Por esse mesmo refúgio de Tijuana passou no começo de maio parte da chamada caravana imigrante, um grupo de 400 pessoas que chegaram juntas da América Central. Fizeram o mesmo que centenas de pessoas a cada dia, expor seu caso na guarita e pedir asilo. Alex Mensing, assessor legal e coordenador do mencionado grupo de imigrantes, afirma que em seis casos as crianças foram separadas de seus pais sem explicação por parte da polícia de imigração. Uma das razões para isso pode ser que a polícia acredite que não sejam uma família real (um protocolo para descobrir coyotestraficantes de pessoas – que estejam fazendo isso com crianças). “Todos estavam com certidões de nascimento das crianças e declarações juramentadas”, afirma Mensing. A quantidade de famílias separadas após entrar ilegalmente é incomum, afirma.

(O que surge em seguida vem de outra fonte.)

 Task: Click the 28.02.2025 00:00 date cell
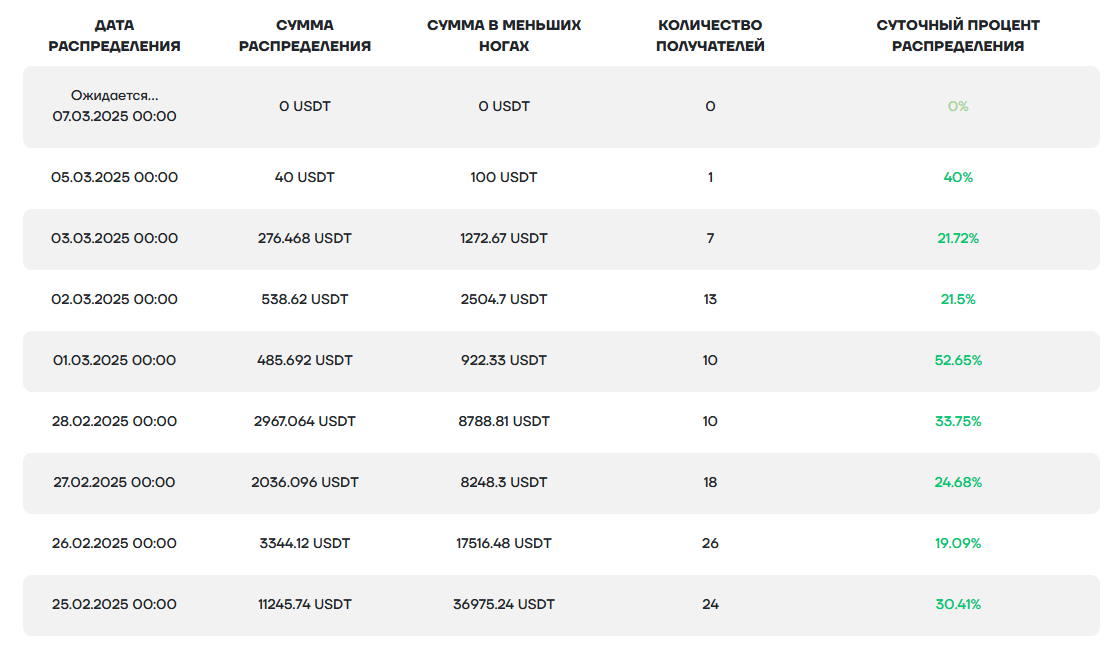tap(114, 421)
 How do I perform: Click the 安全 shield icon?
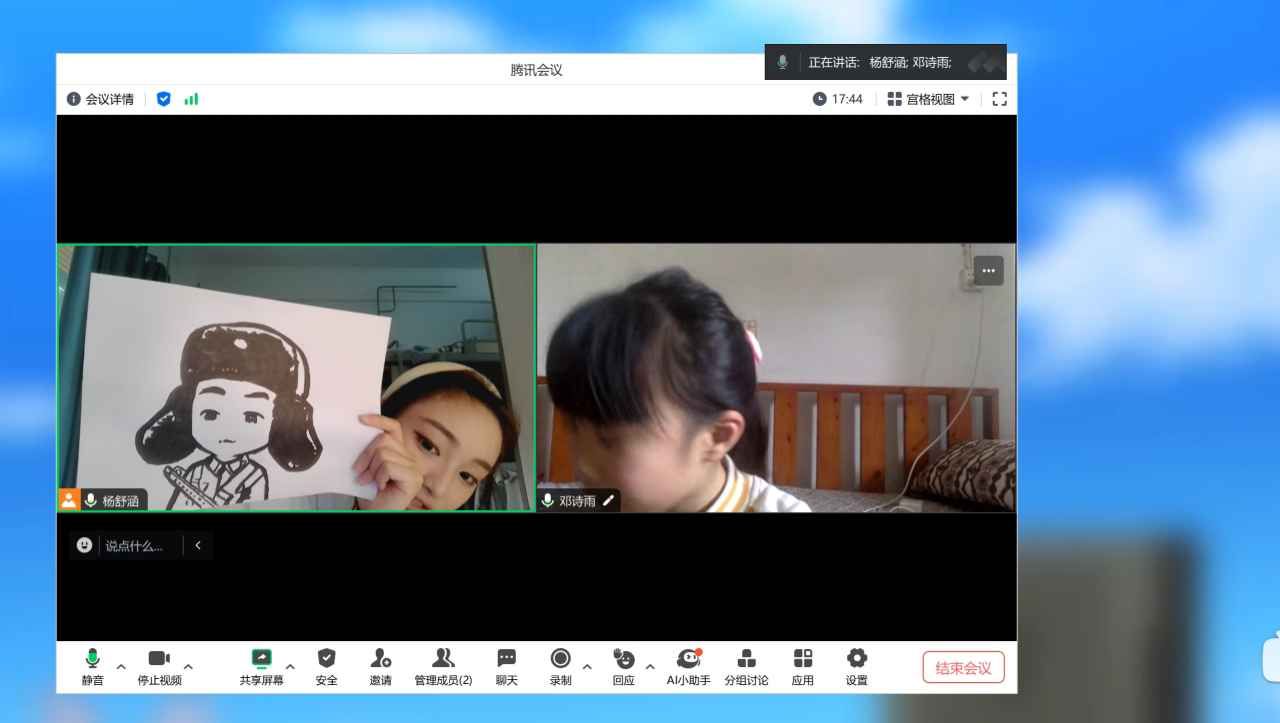click(x=326, y=659)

A margem de interpretação das leis de asilo e de imigração é muito ampla, e o Governo dos Estados Unidos está decidido a reduzir essa discricionariedade obrigando a aplicar sempre a possibilidade mais restritiva. “Não há nenhuma garantia de que essas famílias de Tijuana não sejam separadas”, diz Alex Mensing, apesar de entrarem no país exatamente como Jeff Sessions pediu-lhes que o façam.

Humberto Solán e suas três filhas, na segunda-feira em Tijuana.
Humberto Solán e suas três filhas, na segunda-feira em Tijuana.P. X. S.

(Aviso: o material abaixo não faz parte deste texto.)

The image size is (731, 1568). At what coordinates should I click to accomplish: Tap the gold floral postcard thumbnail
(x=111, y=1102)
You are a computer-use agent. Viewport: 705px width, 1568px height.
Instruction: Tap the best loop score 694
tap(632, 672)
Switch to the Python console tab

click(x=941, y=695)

Mesmo se a separação não for definitiva e eventualmente a família se reunir, devem saber que os adultos podem ficar “de 8 a 10 meses” presos esperando uma decisão enquanto as crianças ficam separadas sob a custódia dos serviços sociais. Há quem não suporta e pede que seja deportado, afirma. Da caravana que entrou em 5 de maio, 50 adultos continuam presos e separados de seus filhos.

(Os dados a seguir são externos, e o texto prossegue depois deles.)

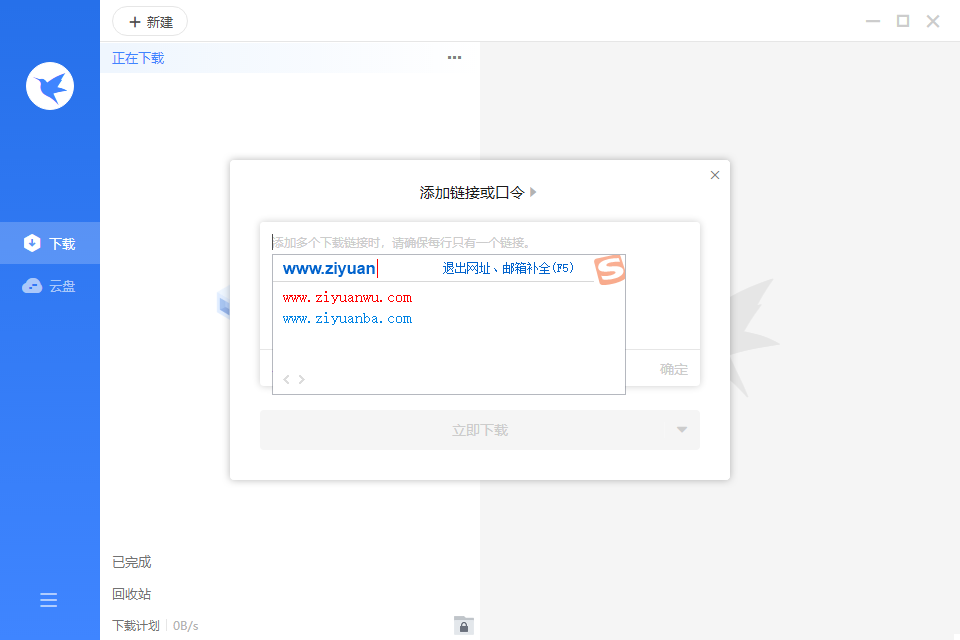Click the 新建 new task button

[x=150, y=21]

As histórias dos imigrantes revelam pelo menos dois fatores que fazem com que a dissuasão não funcione. Primeiro, que alguns realmente passam com seus filhos e ficam juntos. E mandam fotos ao outro lado que enchem de esperança os demais. A outra, que tudo o que fica para trás é pior. Carmen, que leva em seus braços sua filha Amber, de 10 meses, fugiu de seu bairro de San Salvador porque um membro da quadrilha Mara 18 colocou seus olhos nela e a ameaçou de morte caso não cedesse aos seus caprichos. Está em Tijuana com seu marido, Josué, e seus três filhos para pedir asilo. Ela ouviu sobre a política de Trump. “Não me faz mudar de opinião. Se meus filhos ficarem lá (e ela for deportada) tenho a esperança de voltar a vê-los. Em meu país só a morte me espera”.

“A grande maioria sabe”, da separação das famílias, diz José María García Lara, diretor do albergue. “Apesar disso, têm a intenção de atravessar”. Até os que sabem que seu caso não dá direito a nenhuma proteção e se afastam de Tijuana por muitos quilômetros para tentar entrar ilegalmente. “Eles se importam mais pela necessidade de segurança que têm do que o que pode acontecer-lhes. Eu estou resignado. É assim. Imagine que sua família estivesse em risco, essa seria a forma lógica de pensar de qualquer um”.

Como diz Alex Mensing, a dissuasão “funcionaria se pudéssemos fazer coisas a eles que fossem piores do que aquilo de que estão fugindo. Mas então, o que queremos ser? Piores do que as quadrilhas?”.